Der SPD-Ausschussobmann Christian Flisek sagte, er halte eine Befragung Snowdens vor dem Ausschuss in Berlin nach wie vor für rechtlich möglich. Dagegen äußerte der Ausschussvorsitzende Patrick Sensburg (CDU) Verständnis für die Haltung der Bundesregierung. Er könne nachvollziehen, dass sie Snowden nicht einreisen lassen wolle, sagte er der "Westdeutschen Allgemeinen Zeitung" (Samstagsausgabe).

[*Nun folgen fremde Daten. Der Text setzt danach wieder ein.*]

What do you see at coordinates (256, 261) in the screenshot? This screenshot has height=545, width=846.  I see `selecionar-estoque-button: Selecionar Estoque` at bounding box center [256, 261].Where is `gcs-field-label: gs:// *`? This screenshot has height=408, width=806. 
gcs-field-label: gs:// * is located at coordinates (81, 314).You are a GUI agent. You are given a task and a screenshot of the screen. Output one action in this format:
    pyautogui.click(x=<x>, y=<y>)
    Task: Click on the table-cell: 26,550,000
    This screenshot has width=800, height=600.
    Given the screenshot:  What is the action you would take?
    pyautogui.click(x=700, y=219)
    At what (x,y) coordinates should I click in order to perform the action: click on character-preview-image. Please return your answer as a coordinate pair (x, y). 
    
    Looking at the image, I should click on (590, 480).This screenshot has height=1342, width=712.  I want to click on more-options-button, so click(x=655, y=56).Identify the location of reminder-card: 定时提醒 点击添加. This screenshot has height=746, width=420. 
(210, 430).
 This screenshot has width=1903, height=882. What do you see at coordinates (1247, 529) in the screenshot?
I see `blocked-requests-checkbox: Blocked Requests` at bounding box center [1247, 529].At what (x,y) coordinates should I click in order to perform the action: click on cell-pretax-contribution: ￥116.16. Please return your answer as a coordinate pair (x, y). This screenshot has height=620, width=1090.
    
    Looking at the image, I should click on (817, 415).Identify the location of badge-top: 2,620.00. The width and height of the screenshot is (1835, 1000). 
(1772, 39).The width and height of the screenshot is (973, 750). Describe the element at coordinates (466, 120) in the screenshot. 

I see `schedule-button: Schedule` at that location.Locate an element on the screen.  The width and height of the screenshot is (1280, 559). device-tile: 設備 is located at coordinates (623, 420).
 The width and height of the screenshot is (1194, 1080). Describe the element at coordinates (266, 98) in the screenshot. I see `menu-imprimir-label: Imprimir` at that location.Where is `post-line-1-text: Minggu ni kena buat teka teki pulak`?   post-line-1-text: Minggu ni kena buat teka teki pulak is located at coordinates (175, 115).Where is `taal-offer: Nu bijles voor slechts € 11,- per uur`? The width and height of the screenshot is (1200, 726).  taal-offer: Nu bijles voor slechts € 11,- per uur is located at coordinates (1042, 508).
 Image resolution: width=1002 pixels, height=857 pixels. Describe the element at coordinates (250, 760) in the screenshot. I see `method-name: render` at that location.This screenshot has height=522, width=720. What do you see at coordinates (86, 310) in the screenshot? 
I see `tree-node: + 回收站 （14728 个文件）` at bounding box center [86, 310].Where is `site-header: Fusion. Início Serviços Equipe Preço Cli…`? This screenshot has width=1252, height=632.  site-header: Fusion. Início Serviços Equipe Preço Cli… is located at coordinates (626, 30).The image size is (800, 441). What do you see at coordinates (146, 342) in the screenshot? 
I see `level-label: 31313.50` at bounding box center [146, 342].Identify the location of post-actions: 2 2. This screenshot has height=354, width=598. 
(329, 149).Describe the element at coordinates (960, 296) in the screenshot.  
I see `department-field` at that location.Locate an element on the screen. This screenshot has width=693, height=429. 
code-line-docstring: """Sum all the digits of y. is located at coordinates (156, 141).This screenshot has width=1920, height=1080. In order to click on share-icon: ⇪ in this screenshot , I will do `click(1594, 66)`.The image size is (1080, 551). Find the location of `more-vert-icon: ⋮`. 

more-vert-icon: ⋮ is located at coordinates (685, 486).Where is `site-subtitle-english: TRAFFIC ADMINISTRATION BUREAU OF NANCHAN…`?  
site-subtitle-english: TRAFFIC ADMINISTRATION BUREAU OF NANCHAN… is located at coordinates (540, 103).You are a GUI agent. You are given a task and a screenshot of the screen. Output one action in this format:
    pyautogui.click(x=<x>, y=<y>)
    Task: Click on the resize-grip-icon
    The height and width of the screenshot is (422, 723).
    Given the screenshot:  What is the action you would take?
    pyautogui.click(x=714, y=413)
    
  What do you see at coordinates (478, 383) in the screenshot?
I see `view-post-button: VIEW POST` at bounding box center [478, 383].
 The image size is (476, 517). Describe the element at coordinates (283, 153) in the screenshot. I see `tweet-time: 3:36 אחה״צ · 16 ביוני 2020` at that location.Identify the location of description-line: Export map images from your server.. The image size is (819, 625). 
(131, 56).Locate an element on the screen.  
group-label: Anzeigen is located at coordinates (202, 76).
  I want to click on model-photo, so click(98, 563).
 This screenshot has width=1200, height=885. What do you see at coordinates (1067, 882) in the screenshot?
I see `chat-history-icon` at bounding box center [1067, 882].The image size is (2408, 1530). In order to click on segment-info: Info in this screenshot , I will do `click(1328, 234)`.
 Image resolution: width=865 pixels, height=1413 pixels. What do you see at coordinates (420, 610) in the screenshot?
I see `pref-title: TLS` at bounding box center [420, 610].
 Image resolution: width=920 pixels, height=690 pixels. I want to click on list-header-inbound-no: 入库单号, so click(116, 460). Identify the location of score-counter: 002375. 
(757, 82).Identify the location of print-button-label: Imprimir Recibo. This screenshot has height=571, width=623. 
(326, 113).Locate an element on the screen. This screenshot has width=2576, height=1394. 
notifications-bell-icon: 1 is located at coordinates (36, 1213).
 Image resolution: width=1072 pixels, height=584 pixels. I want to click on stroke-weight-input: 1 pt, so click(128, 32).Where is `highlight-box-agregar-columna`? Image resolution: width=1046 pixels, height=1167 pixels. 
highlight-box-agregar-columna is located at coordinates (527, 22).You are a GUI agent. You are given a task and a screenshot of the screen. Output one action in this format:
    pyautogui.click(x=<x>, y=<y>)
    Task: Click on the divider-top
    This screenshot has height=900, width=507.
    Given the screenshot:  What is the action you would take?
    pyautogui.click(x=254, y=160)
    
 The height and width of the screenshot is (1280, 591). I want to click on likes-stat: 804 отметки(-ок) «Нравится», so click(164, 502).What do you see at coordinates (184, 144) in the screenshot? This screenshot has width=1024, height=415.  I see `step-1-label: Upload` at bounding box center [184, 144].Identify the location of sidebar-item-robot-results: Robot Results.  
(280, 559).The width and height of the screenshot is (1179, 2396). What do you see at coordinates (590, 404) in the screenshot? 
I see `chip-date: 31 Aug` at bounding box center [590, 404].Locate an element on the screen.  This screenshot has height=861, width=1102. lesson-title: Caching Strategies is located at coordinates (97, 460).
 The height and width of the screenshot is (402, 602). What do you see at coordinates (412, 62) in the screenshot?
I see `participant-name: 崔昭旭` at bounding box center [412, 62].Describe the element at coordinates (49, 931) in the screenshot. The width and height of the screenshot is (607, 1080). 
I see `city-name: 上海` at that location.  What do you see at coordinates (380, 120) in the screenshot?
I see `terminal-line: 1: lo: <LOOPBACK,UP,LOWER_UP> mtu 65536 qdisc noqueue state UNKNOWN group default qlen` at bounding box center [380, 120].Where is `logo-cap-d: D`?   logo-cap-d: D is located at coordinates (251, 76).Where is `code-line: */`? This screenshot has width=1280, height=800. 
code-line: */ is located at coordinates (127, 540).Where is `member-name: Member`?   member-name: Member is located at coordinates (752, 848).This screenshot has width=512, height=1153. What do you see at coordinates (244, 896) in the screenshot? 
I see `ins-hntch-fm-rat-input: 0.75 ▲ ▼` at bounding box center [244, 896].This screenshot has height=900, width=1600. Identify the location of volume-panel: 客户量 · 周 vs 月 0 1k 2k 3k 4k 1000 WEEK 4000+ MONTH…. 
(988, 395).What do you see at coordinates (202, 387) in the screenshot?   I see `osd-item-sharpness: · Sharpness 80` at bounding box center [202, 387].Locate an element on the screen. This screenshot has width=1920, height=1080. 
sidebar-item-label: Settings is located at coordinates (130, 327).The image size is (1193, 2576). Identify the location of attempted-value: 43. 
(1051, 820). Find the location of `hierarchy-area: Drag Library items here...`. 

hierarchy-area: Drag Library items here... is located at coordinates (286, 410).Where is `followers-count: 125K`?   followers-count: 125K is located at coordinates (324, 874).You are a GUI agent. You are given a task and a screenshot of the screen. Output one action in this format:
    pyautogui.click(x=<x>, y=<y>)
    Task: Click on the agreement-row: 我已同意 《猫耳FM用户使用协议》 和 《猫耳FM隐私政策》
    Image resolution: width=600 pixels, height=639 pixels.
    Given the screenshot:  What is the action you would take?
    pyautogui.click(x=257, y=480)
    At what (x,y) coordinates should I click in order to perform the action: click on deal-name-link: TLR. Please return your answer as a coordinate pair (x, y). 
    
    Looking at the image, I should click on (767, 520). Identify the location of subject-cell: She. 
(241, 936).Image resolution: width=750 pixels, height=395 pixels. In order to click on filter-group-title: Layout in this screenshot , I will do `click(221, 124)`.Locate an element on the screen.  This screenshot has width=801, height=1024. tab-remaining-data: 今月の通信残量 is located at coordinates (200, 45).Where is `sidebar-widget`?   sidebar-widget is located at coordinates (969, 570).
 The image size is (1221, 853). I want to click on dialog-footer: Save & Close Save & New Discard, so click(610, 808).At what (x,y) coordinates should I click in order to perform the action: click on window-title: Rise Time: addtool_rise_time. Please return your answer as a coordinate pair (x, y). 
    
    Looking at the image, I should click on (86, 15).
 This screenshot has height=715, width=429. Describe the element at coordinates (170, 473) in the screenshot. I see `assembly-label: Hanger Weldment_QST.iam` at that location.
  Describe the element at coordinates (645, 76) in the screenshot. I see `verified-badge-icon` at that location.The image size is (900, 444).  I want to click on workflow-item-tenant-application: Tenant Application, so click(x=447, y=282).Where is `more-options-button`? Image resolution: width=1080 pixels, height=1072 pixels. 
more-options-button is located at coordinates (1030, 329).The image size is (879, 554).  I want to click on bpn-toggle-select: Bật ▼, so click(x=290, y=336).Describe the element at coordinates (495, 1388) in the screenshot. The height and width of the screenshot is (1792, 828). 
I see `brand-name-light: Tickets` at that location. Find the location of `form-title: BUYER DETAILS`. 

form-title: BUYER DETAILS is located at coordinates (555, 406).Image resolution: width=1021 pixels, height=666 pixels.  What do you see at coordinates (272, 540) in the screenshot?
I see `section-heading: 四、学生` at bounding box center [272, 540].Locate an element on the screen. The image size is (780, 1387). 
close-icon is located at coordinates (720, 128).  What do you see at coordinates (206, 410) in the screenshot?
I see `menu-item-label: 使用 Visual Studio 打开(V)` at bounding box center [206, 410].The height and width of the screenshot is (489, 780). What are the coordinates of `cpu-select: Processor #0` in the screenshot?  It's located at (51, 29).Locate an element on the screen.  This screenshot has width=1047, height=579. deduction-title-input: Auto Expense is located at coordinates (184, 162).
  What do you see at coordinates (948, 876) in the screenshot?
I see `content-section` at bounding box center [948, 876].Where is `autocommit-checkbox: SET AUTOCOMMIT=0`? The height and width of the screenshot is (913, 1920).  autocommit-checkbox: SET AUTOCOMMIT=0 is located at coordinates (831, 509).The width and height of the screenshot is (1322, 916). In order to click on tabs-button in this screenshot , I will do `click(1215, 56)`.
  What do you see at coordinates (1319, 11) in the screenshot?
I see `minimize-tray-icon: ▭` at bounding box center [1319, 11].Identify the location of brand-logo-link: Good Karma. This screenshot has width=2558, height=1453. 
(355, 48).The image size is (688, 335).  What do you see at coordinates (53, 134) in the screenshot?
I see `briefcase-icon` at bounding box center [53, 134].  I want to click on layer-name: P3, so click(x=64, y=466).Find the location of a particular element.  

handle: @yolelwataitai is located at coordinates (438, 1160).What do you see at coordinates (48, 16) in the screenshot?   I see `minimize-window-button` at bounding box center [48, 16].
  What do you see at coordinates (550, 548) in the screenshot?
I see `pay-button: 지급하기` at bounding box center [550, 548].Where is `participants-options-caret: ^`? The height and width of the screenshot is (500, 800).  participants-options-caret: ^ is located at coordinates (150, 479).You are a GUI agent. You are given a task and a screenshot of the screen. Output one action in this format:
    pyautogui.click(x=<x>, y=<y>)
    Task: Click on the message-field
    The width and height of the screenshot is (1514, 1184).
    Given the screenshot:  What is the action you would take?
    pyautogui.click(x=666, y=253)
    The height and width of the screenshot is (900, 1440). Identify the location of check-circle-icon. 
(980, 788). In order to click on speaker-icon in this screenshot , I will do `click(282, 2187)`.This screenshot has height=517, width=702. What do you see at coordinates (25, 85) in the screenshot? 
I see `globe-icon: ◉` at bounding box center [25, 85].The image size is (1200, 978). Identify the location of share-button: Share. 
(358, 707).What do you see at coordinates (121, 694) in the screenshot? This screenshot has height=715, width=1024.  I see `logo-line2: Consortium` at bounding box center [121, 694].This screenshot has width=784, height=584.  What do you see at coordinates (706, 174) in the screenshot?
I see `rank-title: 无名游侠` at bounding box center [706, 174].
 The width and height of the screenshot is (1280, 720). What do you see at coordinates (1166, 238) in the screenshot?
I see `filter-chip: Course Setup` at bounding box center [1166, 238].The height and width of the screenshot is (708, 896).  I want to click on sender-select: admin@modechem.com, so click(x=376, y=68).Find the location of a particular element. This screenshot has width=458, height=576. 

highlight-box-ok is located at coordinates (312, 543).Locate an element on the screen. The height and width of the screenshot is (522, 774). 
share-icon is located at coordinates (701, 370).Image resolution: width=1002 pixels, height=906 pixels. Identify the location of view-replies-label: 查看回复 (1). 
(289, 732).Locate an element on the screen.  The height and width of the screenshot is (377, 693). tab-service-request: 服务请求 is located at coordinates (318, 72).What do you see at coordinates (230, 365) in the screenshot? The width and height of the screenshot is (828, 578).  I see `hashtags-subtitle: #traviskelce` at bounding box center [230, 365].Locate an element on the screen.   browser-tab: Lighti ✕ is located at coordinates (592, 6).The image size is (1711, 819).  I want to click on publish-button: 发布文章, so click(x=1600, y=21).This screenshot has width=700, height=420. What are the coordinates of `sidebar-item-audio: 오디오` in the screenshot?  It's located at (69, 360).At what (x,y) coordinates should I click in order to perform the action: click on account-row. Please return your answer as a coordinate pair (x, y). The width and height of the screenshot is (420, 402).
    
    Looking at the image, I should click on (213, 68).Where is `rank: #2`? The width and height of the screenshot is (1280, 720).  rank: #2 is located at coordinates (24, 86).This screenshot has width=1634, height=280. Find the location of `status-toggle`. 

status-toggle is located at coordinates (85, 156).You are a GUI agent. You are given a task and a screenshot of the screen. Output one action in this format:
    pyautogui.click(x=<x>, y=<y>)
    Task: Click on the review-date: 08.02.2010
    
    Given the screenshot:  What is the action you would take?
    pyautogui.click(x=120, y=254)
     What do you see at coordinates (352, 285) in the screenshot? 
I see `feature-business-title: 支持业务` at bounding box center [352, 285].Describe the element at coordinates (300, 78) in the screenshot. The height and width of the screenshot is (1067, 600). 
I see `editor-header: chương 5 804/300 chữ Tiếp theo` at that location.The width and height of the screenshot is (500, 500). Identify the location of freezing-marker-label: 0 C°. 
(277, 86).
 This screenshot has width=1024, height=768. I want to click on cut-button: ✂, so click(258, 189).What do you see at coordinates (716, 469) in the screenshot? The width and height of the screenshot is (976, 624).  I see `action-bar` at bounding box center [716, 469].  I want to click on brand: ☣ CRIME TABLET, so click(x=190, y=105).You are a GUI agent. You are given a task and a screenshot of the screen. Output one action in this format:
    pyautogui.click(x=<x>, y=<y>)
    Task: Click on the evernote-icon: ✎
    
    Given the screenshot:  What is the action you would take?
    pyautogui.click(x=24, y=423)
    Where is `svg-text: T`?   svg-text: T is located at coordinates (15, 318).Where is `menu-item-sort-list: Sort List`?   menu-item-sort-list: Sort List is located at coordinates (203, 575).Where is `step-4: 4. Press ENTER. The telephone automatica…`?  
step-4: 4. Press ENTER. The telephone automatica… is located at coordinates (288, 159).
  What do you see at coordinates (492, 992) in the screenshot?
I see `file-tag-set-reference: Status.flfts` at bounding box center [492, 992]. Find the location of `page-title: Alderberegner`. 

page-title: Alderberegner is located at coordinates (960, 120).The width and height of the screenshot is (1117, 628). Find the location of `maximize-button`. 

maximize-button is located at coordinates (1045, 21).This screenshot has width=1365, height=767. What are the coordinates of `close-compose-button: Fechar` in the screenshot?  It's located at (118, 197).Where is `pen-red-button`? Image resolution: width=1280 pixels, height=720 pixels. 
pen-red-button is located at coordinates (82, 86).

Sensburg sprach sich für eine Vernehmung per Videokonferenz aus.

Auch CDU-Fraktionschef Volker Kauder verteidigt die Bundesregierung, übt jedoch Kritik an den USA. Auch nach dem Washington-Besuch der Bundeskanzlerin will er die Abhörpraxis der US-Geheimdienste nicht kommentarlos hinnehmen. Zwar müssten Europa und Amerika bei der Bewältigung großer Krisen eng zusammenarbeiten, "dennoch werden wir immer weiter darauf hinweisen, dass Abhören von Freunden nicht geht", sagte Kauder der "Passauer Neuen Presse" (Samstag).

Der Opposition aus Grünen und Linken warf Kauder jedoch vor, das transatlantische Verhältnis auf die NSA-Spähaffäre zu reduzieren. "Das ist aber ziemlich einseitig und kurzsichtig. Eine solche Politik hilft den Interessen Deutschlands nicht", sagte er. Das gelte auch für ihr Bestreben, den US-Geheimdienstenthüller Edward Snowden in Deutschland und nicht etwa in seinem russischen Asyl zu seinen Erkenntnissen zu befragen. "Es geht ihnen nicht um Aufklärung, sondern nur um Snowden und die Symbolik, die mit seiner Einreise nach Deutschland verbunden wäre", kritisierte Kauder

Der Untersuchungsausschuss des Bundestags befasst sich mit den Spionageaktivitäten der USA und Großbritanniens. Das achtköpfige Gremium soll auch die Rolle der Bundesregierung in der Spähaffäre beleuchten, in deren Mittelpunkt der US-Geheimdienst NSA steht. Die Fraktionen kritisierten, dass das Regierungsgutachten bereits am Mittwoch an die Öffentlichkeit gelangt war, kurz vor der Reise von Bundeskanzlerin Angela Merkel (CDU) in die USA.

Dem Ausschuss lag das Gutachten erst am Freitag vor. Darin heißt es, eine Einladung Snowdens nach Berlin würde die außen- und sicherheitspolitischen Interessen der Bundesrepublik erheblich gefährden. Nicht zuletzt, weil "Snowden in den USA wegen Spionage und Diebstahls von Staatsgeheimnissen angeklagt ist, wäre im Falle einer Gewährung der Aufenthaltszusage sehr wahrscheinlich mit schweren und dauerhaften Belastungen des Verhältnisses zu den Vereinigten Staaten von Amerika zu rechnen."